Expanded CD4+Foxp3+ Regulatory T Cells through DR3 Signaling Have a Distinct Immunophenotype and Abrogate the Lethal Acute-Graft and Host Disease after Allogeneic Transplantation

Background: CD4+Foxp3+ regulatory T cells (Treg) are a subpopulation of T cells which regulate the immune system, maintain self-tolerance and enhance immune tolerance after transplantation. Several groups have demonstrated that donor-derived Treg prevent the development of lethal acute graft and host disease (GVHD) in murine allogeneic transplant models. However, the low frequency of Treg limits clinical translation. To overcome the paucity of Treg, several strategies have been developed for Treg expansion. However, the activation of other immune cells and the instability of Foxp3 expression in ex vivo culture are problematic for widescale clinical usage. Recently, we showed that a single dose of agonistic antibody to DR3 (Death receptor 3, also called tumor necrosis factor super family 25; TNFSF25) into donor mice resulted in the expansion of donor derived Treg and prevented acute GVHD (Blood. 2015). Although the treatment with DR3 antibodies can preferentially expand Treg in vivo, the precise role of DR3 signaling in Treg has not been fully elucidated.

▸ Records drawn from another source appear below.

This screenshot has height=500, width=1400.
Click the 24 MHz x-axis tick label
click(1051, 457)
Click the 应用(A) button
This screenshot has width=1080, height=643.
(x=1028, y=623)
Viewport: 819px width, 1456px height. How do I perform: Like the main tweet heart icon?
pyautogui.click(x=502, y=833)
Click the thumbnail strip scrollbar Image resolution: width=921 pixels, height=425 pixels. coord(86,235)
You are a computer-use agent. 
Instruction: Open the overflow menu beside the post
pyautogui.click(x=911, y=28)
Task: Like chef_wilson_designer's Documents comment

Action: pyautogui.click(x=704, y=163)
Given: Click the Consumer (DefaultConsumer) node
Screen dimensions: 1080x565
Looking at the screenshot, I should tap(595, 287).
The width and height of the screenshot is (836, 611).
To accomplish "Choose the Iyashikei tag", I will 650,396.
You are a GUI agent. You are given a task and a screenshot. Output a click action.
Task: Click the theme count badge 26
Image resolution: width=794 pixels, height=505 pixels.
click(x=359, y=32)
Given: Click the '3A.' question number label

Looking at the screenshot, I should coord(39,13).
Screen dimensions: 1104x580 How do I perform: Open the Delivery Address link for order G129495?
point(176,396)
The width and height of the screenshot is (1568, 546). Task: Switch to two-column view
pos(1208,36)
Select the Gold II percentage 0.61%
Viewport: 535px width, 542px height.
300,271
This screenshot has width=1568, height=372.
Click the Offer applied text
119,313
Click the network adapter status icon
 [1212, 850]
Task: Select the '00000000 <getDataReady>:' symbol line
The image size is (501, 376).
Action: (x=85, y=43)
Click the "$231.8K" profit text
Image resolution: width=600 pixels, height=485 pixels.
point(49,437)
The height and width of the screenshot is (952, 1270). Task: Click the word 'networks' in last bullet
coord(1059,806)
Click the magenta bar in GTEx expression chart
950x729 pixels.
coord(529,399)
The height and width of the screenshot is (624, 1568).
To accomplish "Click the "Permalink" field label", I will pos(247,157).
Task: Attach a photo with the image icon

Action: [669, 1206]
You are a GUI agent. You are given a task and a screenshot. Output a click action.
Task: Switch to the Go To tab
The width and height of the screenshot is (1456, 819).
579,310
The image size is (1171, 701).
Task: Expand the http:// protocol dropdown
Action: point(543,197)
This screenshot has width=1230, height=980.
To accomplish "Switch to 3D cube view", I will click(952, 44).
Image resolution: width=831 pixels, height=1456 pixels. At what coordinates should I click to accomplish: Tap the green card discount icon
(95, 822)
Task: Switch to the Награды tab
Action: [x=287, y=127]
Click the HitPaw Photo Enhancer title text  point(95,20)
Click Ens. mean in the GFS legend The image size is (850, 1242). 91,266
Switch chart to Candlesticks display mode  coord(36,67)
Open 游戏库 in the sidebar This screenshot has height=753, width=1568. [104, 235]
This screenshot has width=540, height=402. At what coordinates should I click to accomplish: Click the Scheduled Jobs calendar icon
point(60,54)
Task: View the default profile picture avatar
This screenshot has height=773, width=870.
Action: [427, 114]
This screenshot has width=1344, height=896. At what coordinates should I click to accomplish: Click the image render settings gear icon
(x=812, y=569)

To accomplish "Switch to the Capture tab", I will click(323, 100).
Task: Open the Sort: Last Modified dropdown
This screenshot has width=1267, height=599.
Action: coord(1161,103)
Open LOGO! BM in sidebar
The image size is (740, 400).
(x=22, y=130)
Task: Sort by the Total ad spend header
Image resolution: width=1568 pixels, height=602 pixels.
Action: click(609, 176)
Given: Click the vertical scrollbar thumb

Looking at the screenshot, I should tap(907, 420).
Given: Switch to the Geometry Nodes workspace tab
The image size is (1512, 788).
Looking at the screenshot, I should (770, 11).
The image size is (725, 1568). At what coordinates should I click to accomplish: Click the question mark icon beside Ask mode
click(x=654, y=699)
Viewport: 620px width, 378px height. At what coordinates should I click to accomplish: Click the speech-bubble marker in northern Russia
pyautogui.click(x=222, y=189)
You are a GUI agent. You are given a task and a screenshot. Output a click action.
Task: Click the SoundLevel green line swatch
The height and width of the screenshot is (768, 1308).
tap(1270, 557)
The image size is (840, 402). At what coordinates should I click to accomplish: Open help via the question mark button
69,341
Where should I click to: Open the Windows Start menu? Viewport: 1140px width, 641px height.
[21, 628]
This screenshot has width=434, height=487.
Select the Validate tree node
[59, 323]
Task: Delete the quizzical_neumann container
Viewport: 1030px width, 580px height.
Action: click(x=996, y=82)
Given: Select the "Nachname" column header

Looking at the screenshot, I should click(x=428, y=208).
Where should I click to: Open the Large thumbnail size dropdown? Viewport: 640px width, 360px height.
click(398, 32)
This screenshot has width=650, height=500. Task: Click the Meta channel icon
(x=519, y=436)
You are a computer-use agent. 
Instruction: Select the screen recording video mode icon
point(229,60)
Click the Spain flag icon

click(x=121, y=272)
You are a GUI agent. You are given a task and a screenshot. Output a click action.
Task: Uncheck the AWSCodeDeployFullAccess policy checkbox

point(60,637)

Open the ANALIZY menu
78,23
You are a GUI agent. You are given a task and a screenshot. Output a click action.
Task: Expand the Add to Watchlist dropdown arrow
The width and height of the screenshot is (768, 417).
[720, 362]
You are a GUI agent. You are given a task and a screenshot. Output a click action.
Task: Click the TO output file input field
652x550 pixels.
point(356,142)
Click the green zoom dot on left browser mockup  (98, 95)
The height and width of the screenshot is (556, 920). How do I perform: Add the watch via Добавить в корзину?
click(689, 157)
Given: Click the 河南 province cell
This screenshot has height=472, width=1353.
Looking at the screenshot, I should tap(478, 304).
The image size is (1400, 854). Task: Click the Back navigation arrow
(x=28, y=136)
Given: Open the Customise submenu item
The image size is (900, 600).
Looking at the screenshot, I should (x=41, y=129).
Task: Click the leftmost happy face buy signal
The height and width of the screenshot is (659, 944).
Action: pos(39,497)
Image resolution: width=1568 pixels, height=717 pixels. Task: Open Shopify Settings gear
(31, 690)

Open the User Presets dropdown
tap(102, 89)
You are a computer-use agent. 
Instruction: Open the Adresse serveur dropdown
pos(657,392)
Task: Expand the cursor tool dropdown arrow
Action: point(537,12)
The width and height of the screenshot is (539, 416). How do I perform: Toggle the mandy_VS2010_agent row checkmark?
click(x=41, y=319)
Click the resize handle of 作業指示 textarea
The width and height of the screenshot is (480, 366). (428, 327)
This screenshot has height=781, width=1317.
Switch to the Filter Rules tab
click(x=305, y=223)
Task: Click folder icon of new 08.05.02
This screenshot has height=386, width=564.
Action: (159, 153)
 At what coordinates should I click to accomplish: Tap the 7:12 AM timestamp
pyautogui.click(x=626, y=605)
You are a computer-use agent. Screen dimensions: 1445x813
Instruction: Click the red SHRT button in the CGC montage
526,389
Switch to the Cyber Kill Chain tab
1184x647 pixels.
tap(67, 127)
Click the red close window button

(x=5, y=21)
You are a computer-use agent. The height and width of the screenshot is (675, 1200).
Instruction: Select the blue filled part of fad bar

In this study, we investigated the immune phenotype, gene expression profiles, and function of Treg after activation with DR3 signaling.

Methods: To analyze the heterogeneous immunophenotype of Treg after DR3 signal activation, we comprehensively analyzed multicolor cytometry data using viSNE (visualization of stochastic neighbor embedding algorithm). For gene expression analysis using microarray (Affymetrix GeneChip 2.0 ST Array), CD4+Foxp3+ cells from Foxp3-GFP mice with or without DR3 activation were sorted by FACS. Normalized expression data was analyzed using TIGR Multi Experiment Viewer (MeV, version 4.9). To investigate the function of Treg after DR3 activation, CD4+CD25+Treg from wild type (WT) C57BL/6 mice (H2kb) with or without treatment of agonistic antibody to DR3 were isolated by FACS and then injected into lethally irradiated (8Gy in total) BALB/c mice (H2kd) together with 5x10⁶ T cell depleted bone marrow (from WT C57BL/6 mice) and 1x10⁶ T cells (C57BL/6-luciferase mice). The transplanted mice were monitored by clinical GVHD score, weight, bioluminescence imaging (BLI) for donor T cell trafficking and survival.

Results: The results of viSNE showed the heterogenic elevated expression level of Nrp1, Helios (natural occurring Treg marker/transcription factor), CD103, KLRG1, CD44, ICOS, PD-1, Lag3, TIGIT (effector or inhibitory molecules), and Ki67 (proliferation marker) in Treg after DR3 activation. On the other hand, the expression of CD25, the receptor for IL-2 was down regulated. In the microarray data, a significant elevated level (>2 fold relative expression levels in DR3 activated Treg) of chemokine/cytokine (ccr3, cxcl10) and effector molecules (CD74, Gzmb) were observed. These data suggest that the effect of DR3 signaling in Treg results in not only the expansion of Treg but also their activation. In transplantation experiments, the mice that received DR3 activated Treg (5X10⁵/mouse) showed significantly lower donor T cell proliferation compared with the mice that received non-activated Tregs (n=5 in each group, P<0.01 on day 7 and 10 after transplant). Interestingly, even a smaller number (1x10⁵/mouse) of DR3 treated Treg suppressed donor T cell proliferation in host mice (n=5 in each group, P<0.05 on day7 and day10), and the survival of the mice in the DR3 activated Treg group was also improved compared with control GVHD group (n=10 in each group, P<0.01 in Log-rank test). These data suggested that Treg isolated after DR3 activation were more functional for the prevention in GVHD.

Conclusion: In conclusion, our data demonstrate that the activation of DR3 signaling can induce Treg populations with enhanced function in vivo. These observations support for future clinical testing using human DR3 signal modulation.